Supplied text
□ □ □ □ □ □ □

Jason Kidd hits his second three-pointer and Ricky bounces it off his knee out of bounds.

:sigh:


----------



## Premier (Oct 30, 2003)

*Re: Game 38: Celtics (15-23) vs. Nets (21-15)*

Delonte is like a rag-doll. He always seems to be hitting the floor.

Really crafty play by Perkins and Delonte for an entire possession.

Perkins rebounds (with a "long reach") the ball and hands it off to Delonte who gets double-teamed in the the corner. He passes to Perkins who hands it back to Delonte off Perkins' screen. Perkins sets another screen for Delonte and Delonte goes underneat the basket for a layup all while falling down (no contact on the play).


----------



## Premier (Oct 30, 2003)

*Re: Game 38: Celtics (15-23) vs. Nets (21-15)*

"The last pass by Richard Jefferson was intentional grounding."

:rofl:


----------



## Premier (Oct 30, 2003)

□ □ □ □ □ □ □

Supplied information

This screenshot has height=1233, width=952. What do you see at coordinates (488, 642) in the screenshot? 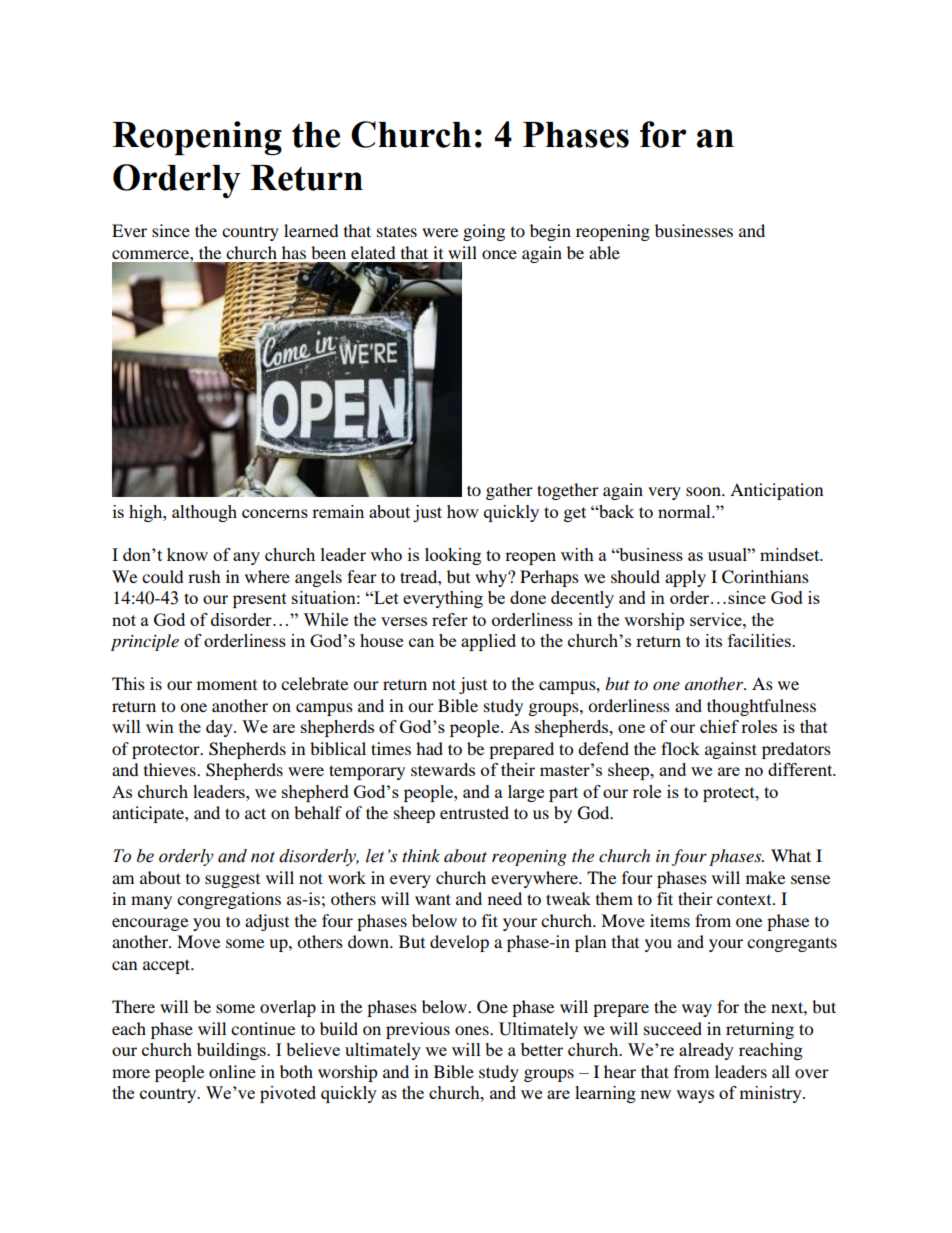
I see `applied` at bounding box center [488, 642].
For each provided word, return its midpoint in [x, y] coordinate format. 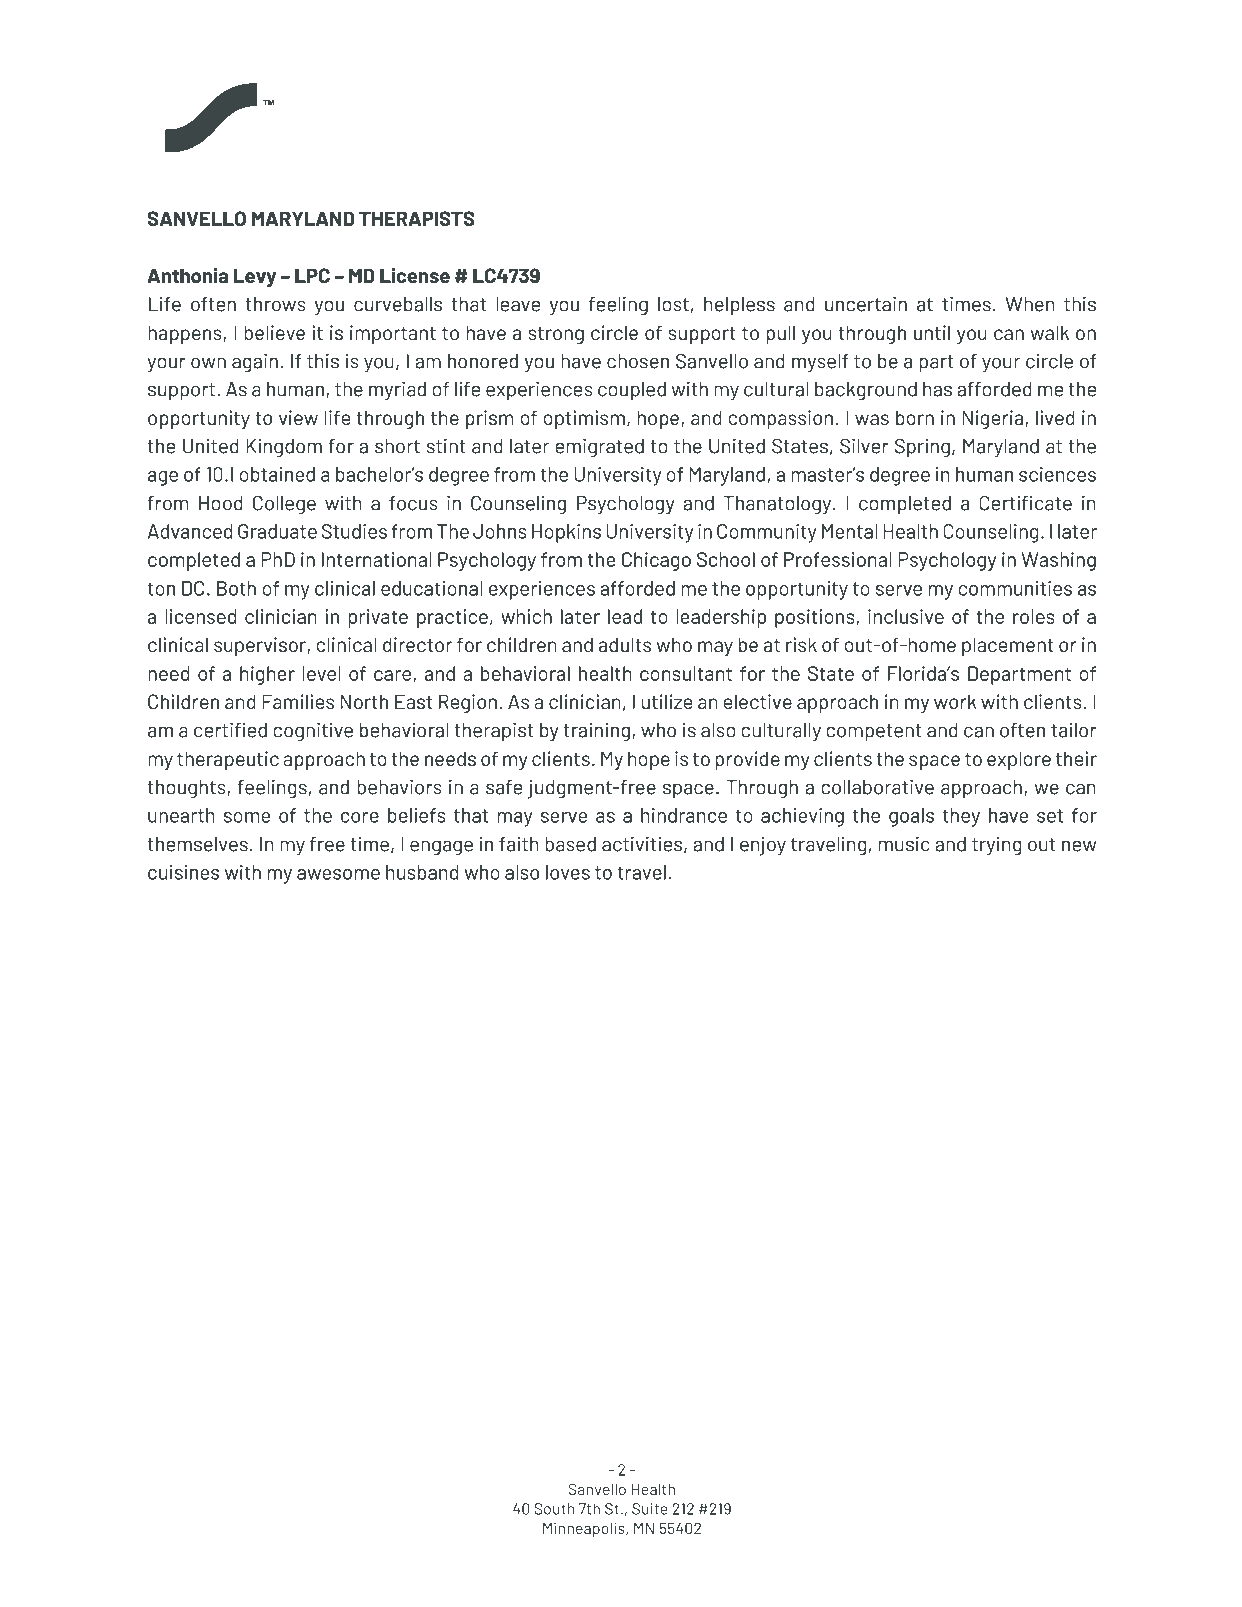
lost [673, 304]
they [961, 817]
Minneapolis [585, 1529]
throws [275, 304]
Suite [650, 1509]
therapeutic [228, 760]
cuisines [183, 872]
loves [568, 872]
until [932, 332]
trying [997, 846]
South [554, 1509]
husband [422, 872]
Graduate [277, 531]
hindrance [684, 815]
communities [1015, 588]
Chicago [656, 561]
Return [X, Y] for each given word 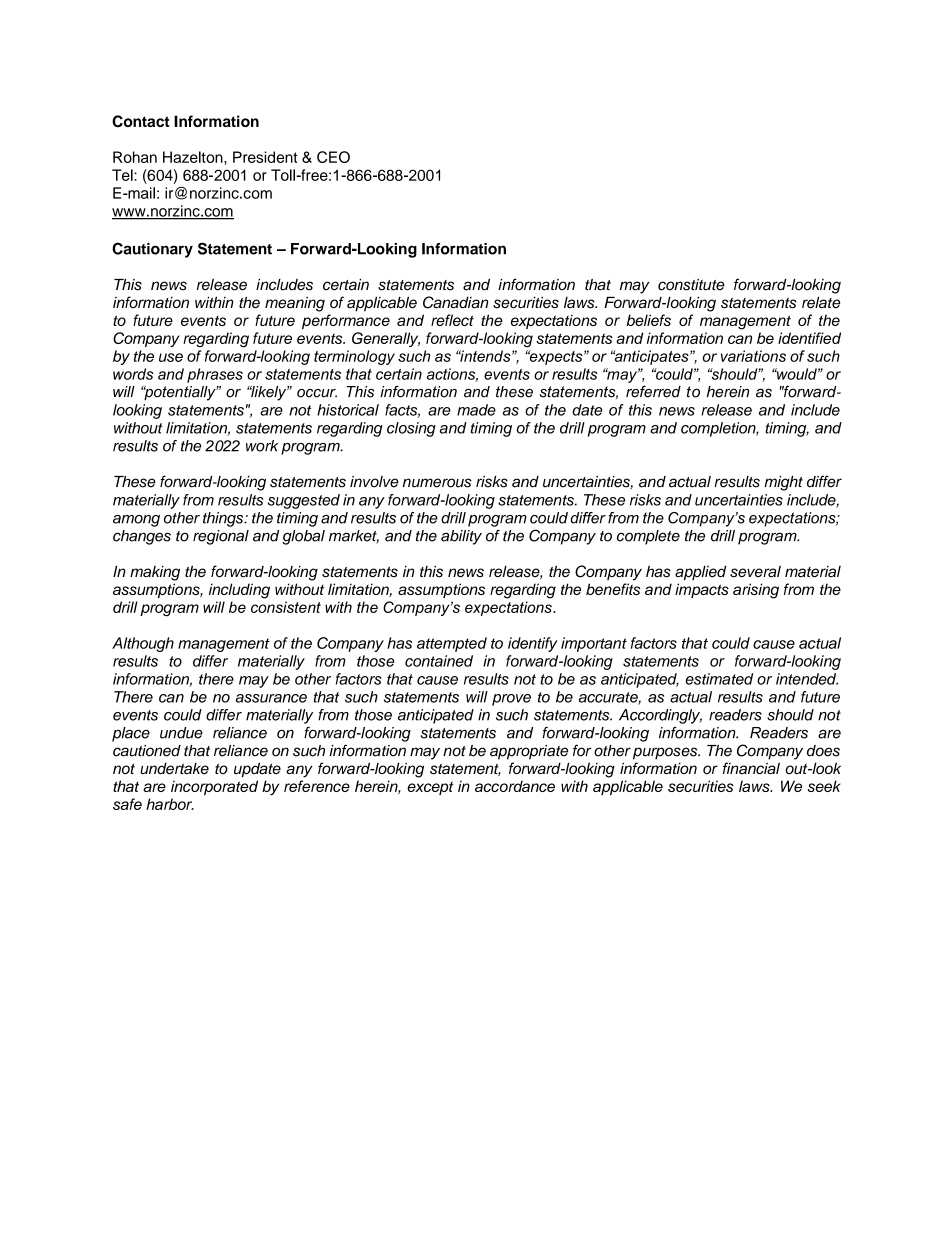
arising [756, 591]
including [239, 591]
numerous [437, 483]
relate [821, 302]
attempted [452, 644]
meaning [295, 304]
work [262, 446]
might [783, 483]
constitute [691, 285]
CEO [333, 157]
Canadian [455, 302]
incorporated [214, 787]
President [265, 157]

□ □ □ □ □ □ □

Exercise brief
List every player named in the Celtics–Nets game thread, in the order each first appears.

Written response
Jason Kidd, Ricky, Delonte, Perkins, Richard Jefferson